The Iraqi government will invest $5bn in education this year, the second-largest budget allocation after military spending. The budget is expected to include initiatives to build capacity at schools and integrate information communications and technology (ICT) into education and training programmes for teachers.
|Iraqi education budget|
|Source: Education Ministry|
The education sector in Iraq is looking to utilise these communication capabilities by applying new tools and investing in the 21st century classroom. It is calling on private firms to help develop the planned initiatives.
Internet service provider Scopesky is deploying fibre-optic networks for five universities in Iraq. US technology giant Microsoft has sent representatives to gauge market potential and, in December 2010, set up a training centre for ICT skills development in the country.
Networking initiatives in Iraq’s schools
While the government is focusing on updating technologies, there is still a significant skills shortage and lack of access. UK-based satellite communications firm Talia is looking to bridge the divide by introducing Schoolnet, an ICT networking initiative into schools in Iraq.

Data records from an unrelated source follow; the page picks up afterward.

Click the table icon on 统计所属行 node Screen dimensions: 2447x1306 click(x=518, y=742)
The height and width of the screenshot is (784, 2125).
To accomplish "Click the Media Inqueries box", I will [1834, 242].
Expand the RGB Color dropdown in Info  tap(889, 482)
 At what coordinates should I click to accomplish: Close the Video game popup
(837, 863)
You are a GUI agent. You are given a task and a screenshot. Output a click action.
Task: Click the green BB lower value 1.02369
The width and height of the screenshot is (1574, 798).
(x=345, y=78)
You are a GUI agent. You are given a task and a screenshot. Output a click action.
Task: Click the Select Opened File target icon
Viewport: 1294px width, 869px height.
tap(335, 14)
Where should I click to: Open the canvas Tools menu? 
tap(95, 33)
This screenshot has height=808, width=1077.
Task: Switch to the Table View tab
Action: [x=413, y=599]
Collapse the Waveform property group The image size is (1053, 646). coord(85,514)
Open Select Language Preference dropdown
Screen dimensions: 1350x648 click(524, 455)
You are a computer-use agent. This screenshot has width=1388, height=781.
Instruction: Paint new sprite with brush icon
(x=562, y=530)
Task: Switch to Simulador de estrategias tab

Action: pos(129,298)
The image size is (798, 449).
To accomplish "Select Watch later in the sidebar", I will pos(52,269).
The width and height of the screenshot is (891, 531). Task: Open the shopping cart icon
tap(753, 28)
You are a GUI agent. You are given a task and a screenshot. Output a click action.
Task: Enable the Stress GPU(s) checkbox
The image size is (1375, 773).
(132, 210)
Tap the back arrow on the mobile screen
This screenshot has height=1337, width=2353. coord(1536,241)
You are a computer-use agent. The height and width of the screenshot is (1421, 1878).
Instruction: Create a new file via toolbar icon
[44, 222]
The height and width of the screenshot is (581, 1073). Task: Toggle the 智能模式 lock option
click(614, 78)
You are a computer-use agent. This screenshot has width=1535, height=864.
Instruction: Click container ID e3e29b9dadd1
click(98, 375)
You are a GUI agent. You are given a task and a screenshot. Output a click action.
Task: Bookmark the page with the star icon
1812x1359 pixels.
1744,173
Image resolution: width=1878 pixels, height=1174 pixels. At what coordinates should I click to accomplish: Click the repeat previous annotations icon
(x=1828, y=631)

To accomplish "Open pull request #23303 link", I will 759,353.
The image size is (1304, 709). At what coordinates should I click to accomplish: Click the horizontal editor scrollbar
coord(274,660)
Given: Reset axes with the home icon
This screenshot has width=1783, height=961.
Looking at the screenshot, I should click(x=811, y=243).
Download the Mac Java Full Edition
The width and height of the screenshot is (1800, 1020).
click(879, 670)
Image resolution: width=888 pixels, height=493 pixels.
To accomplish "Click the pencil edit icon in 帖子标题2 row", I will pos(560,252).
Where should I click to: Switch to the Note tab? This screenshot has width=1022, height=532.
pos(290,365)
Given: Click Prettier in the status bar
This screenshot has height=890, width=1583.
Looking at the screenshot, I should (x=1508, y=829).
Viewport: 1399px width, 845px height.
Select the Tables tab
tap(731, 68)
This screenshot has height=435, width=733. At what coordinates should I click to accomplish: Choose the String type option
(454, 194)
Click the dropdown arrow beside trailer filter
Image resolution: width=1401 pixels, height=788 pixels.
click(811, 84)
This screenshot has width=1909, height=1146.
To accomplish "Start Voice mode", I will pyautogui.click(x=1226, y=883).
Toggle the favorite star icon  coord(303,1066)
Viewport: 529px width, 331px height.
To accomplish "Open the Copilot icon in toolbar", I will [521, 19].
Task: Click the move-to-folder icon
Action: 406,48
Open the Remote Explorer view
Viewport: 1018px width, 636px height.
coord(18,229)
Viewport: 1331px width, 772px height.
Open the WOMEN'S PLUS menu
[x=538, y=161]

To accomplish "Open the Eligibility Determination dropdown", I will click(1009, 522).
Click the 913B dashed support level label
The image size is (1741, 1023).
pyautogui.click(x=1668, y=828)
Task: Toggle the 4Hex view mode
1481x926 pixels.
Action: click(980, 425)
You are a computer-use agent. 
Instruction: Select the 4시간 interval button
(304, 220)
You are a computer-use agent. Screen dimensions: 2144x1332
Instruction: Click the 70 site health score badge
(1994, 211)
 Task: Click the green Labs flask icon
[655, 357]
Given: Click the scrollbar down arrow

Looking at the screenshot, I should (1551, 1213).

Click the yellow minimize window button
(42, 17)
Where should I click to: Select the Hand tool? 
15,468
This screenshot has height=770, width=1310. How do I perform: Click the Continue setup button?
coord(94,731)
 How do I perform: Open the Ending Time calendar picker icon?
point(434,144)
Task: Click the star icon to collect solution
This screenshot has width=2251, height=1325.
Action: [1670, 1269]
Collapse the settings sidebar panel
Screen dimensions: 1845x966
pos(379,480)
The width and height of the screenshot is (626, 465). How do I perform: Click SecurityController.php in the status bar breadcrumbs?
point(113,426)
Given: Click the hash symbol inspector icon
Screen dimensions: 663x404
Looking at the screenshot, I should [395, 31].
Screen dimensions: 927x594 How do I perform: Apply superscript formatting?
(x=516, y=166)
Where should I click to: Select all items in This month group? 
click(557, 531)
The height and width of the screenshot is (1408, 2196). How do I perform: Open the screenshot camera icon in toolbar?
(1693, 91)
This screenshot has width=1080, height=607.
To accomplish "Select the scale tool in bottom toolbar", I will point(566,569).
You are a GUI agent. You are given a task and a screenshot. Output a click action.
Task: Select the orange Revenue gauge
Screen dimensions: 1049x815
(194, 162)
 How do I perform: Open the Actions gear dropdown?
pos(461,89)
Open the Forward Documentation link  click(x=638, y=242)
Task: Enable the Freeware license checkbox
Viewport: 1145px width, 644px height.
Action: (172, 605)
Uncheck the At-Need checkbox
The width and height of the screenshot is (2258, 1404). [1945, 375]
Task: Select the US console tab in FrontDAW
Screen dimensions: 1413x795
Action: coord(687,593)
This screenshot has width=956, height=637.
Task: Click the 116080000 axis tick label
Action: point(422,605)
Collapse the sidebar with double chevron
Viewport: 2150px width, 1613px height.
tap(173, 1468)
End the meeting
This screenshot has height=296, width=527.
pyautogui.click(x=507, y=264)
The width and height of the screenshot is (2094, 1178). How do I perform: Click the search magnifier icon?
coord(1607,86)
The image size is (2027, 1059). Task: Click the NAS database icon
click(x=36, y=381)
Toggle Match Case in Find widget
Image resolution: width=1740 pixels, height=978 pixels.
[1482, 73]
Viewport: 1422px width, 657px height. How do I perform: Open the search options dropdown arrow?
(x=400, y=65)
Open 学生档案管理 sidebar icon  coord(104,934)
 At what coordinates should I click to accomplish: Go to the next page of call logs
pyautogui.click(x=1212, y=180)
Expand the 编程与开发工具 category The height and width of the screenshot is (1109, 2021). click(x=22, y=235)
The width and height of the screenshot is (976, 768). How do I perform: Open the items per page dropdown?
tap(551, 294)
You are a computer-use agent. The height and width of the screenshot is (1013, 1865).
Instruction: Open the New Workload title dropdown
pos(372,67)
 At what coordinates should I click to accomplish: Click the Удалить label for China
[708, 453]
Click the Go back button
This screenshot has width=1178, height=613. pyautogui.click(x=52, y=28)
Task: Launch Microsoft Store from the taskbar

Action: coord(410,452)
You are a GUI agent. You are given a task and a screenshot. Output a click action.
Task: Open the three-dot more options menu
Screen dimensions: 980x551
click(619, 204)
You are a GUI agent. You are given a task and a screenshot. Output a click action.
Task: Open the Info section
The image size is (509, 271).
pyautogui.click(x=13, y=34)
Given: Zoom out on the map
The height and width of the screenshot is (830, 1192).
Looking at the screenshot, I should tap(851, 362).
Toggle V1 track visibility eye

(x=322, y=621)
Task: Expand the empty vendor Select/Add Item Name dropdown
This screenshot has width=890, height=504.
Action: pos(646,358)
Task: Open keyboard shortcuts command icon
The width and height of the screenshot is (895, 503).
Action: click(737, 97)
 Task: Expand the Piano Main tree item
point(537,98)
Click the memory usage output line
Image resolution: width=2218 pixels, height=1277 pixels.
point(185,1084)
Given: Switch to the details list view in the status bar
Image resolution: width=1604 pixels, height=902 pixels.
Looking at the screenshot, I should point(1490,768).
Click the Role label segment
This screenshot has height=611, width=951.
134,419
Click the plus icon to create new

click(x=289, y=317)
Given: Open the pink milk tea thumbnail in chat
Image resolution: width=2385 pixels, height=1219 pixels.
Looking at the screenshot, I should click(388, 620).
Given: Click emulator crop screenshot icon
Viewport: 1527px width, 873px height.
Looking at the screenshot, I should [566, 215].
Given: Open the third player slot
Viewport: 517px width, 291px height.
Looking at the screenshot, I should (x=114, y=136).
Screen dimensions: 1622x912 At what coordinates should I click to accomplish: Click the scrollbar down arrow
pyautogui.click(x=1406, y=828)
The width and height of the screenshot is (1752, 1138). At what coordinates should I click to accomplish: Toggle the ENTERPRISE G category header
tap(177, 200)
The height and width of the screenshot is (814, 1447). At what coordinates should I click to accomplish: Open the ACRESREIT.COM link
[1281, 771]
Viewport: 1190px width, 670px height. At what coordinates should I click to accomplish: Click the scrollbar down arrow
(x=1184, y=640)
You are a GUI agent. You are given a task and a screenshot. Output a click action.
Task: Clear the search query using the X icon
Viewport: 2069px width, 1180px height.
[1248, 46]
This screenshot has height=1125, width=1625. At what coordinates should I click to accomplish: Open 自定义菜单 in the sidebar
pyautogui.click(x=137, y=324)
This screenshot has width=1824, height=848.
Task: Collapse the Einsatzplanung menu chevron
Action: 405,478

“Education today needs to prepare students to live and participate in a connected society,” says Alan Afrasiab, chief executive officer of Talia.
The company is looking to build a school-networking tool, linking institutions to the internet to enhance learning opportunities.
The plan is to connect students and teachers to a dedicated portal and website to enable communication between them and the wider community. Teachers will be able to upload and share resources for students, such as lecture notes and other materials.
The website will not only play host to teaching materials, but will also be a window to the wider world to enable collaboration and sharing of ideas. The portal has an integrated networking platform, designed to connect students and teachers with the education community, locally and internationally, through a dedicated forum and online instant messaging tool.
The company is in the early stages of development and plans to launch Schoolnet within the next six months. The service will be available in Arabic, Kurdish and English.
Talia aims to build computer labs in each school consisting of 10-20 computers, depending on the size of the school. The company will provide the software, other hardware and the internet connection. The type of connection will depend on the location of the school and the availability of infrastructure. Fibre-optic cables will be the first option, but in rural areas where there is no access to fibre, satellite solutions (VSAT) will be used.
“One important aspect of the programme is the training we provide to the teachers, to help them develop a curriculum, to improve their computing teaching skills and ensure hardware is maintained properly,” says Afrasiab.
Teachers and classes will be evaluated to fill any knowledge gaps. Those that pass will be rewarded with more computer resources. After an initial three years, further training, additional software and computers will be provided. Talia is in the process of putting together a committee to assess the effectiveness of the project.
[Schoolnet] will enable the users to share information with others … It democratises access to the internet in Iraq
Alan Afrasiab, Talia
The Schoolnet initiative is an ambitious one. Besides providing the connectivity and resources to education institutions, Talia hopes it will be used for adult education and vocational training. The use of these computer labs will be extended to members of the local community after school hours.
The programme is modelled on similar initiatives around the world. More than half a million young people in 34 countries have worked together in similar projects. One US-based school-networking programme has enabled its users to create more than 55,000 unique pages about their lives, families and communities.
“It is not just about providing internet access. The websites and portal will enable the users to share information with others, particularly the West. It democratises access to the internet in Iraq,” says Afrasiab.
Once launched, participating schools will be able to communicate within Iraq. Talia will need to partner schools in other countries to enable Iraqi schools to create a direct link with foreign schools. It will be available for primary and secondary schools as well as universities in Iraq.
“School networking organisations generally act as the link between various stakeholders to bridge the gap between policy and implementation,” says Afrasiab. “We will begin work in the poorest areas. The aim is to help the schools that do not have the capabilities and resources to establish an ICT strategy.”
The Iraqi Ministry of Communications has endorsed Schoolnet along with the Turkish Ministry of Communications. While it is still waiting for endorsement from the education ministry, several senior government figures have expressed support for the programme.